Jour 2. 20h18, retour au parc des expositions sous une pluie battante.

Le bâtiment de 4 400 m² attend son public pour enivrer cette deuxième et dernière journée de festival. Les concerts n’ont pas débuté et avec notre connaissance des lieux, on en profite pour se rendre directement au stand de nourritures, après avoir échangé nos écus en jetons. Et oh’ surprise, alors qu’on pensait payer 6 euros un sandwich saucisse / ketchup avec du pain rassis, les bénévoles nous proposent un menu pour 2,5 € – voire 2 € avec le tarif dégressif des jetons – composé d’un tiers de pizza ou d’un hot dog, une barquette de frites et un cookie ou une crêpe. Avec une bière à 2,5 euros. Bref’ le bonheur de tout festivalier qui aime se rassasier la panse, et se rafraîchir le gosier ! On a en bien profité et on s’est régalé avant de découvrir le premier groupe.

20h57, bonjour les bouchons d’oreille…

Et Ciao Tympans (photo) ! C’est au tour du fameux « groupe festif et engagé local » de faire son apparition.
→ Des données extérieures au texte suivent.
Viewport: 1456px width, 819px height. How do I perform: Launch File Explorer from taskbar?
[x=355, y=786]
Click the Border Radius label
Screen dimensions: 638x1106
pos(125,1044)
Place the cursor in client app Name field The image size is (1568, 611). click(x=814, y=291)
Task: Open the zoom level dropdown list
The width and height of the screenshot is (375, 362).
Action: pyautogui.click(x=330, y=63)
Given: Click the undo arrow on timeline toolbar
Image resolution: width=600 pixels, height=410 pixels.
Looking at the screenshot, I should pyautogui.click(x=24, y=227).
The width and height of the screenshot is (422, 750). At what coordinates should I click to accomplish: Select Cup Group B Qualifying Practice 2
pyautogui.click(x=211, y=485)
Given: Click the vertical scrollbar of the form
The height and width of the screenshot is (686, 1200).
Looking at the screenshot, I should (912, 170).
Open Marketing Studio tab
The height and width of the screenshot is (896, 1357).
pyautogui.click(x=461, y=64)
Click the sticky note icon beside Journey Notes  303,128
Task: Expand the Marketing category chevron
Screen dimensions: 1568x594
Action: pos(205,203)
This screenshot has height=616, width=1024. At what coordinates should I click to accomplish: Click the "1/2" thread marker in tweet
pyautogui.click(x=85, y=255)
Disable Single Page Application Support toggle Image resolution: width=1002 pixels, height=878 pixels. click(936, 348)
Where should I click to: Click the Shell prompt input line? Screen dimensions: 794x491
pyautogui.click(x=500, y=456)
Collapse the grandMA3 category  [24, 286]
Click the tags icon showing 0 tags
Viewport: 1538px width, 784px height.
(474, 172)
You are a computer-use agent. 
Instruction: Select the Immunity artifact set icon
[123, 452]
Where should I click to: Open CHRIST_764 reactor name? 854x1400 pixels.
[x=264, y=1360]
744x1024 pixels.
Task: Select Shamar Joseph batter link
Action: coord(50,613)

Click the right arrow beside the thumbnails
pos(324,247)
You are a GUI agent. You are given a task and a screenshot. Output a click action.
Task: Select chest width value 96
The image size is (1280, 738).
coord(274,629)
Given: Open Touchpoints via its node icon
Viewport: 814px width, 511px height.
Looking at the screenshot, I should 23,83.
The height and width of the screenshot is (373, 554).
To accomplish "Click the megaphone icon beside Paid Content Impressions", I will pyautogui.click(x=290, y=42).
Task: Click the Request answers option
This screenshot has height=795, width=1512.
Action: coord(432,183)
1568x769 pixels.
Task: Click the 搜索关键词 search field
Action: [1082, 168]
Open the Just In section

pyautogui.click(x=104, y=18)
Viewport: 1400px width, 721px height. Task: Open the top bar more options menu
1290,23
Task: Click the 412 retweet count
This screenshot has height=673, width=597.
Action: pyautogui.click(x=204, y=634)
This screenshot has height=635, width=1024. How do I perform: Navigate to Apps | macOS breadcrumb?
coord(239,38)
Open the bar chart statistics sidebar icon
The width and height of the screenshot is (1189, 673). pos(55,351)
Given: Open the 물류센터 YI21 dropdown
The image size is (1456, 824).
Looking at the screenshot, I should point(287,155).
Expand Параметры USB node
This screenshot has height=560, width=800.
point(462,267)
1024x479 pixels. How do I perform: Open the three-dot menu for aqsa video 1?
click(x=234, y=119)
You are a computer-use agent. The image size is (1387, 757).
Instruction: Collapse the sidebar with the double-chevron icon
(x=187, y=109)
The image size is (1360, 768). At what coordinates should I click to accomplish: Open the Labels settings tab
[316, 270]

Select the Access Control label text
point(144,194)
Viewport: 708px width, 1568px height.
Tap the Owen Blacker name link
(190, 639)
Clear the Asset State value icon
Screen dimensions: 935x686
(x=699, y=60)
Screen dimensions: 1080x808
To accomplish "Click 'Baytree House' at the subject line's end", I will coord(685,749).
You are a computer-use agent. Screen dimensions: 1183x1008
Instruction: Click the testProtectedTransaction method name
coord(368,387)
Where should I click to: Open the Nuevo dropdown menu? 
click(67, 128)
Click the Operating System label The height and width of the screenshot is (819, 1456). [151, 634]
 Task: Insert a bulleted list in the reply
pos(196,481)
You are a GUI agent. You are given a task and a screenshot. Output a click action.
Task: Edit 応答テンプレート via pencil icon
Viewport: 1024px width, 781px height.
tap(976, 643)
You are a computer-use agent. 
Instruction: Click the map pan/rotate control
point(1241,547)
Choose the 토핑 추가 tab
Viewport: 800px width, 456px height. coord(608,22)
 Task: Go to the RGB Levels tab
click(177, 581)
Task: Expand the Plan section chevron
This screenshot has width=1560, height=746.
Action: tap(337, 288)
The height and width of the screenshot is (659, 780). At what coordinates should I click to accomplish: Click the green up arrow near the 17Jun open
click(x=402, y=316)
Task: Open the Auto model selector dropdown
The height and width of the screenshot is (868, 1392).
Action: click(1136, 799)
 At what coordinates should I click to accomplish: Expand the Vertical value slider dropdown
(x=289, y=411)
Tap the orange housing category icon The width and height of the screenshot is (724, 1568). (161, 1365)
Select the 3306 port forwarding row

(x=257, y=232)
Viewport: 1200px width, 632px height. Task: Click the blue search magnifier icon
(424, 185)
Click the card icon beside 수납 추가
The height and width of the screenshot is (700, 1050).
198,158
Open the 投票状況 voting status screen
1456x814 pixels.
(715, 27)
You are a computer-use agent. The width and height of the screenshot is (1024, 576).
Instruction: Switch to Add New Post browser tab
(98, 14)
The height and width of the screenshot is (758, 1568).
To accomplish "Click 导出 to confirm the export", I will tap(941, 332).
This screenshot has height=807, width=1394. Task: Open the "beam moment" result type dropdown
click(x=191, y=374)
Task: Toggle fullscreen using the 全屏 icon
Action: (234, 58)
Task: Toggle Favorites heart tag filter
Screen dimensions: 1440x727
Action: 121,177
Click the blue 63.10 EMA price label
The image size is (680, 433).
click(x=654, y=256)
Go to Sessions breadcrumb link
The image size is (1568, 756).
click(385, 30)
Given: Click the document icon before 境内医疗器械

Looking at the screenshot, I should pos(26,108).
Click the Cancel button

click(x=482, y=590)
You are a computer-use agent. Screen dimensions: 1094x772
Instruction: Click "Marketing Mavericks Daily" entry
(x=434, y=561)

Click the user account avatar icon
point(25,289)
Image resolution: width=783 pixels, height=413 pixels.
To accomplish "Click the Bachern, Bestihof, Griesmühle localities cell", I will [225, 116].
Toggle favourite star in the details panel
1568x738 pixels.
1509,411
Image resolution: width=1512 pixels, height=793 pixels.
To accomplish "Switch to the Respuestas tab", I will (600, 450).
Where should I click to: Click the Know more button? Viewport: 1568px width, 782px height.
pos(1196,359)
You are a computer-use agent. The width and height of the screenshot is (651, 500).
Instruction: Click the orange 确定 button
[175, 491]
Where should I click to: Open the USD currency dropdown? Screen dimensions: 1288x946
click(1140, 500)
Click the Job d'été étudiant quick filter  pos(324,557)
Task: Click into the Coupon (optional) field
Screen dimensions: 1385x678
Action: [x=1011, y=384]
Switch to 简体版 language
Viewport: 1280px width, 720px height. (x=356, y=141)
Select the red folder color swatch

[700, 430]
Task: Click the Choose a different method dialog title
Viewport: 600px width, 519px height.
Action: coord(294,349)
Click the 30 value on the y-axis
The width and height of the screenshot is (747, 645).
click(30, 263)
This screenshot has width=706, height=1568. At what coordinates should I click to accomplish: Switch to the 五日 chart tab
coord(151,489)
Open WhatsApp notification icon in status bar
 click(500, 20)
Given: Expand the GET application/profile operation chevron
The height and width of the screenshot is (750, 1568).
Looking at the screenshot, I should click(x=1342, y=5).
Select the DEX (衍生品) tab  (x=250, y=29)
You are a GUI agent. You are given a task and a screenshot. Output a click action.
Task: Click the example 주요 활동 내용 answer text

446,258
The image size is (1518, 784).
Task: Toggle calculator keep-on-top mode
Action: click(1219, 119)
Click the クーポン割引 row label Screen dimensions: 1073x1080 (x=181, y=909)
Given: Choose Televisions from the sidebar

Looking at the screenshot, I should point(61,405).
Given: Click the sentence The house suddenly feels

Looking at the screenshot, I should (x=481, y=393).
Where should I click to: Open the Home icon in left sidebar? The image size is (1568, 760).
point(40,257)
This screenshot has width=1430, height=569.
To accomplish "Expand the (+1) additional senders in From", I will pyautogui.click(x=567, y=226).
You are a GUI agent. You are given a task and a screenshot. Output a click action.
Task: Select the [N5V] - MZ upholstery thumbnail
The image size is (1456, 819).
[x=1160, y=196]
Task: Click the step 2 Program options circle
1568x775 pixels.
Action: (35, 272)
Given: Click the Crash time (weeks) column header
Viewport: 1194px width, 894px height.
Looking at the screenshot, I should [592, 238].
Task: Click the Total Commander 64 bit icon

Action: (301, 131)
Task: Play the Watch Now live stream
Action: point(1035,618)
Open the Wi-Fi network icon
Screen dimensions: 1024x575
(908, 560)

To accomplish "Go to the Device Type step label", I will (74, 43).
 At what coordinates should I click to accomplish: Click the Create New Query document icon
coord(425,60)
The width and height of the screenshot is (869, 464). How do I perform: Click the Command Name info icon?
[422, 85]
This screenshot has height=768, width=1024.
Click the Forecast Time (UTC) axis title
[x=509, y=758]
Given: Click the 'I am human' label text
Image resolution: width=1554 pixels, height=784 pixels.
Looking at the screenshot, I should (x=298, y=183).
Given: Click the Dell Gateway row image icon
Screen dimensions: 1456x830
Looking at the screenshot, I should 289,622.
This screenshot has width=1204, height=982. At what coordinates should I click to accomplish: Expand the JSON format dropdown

On ne l’avait pas vraiment vu venir et pourtant c’est son tour. Vous voyez ce genre de groupes à la Babylon Circus, Les Caméléons, La Ruda avec des paroles à la Tryo. Ça sent le ska et le rock, ça donne à la fois envie de danser et de s’engager dans une association militante. C’est vu et revu, c’est stéréotypé et sans trop d’originalité. Mais on est là pour s’amuser et Ciao Tympans réussit son pari. On se met à sauter, se bousculer gentiment et on oublie que ce n’est que le début d’une belle soirée. Même si on ne retiendra pas leur nom, on se souviendra les avoir déjà vus.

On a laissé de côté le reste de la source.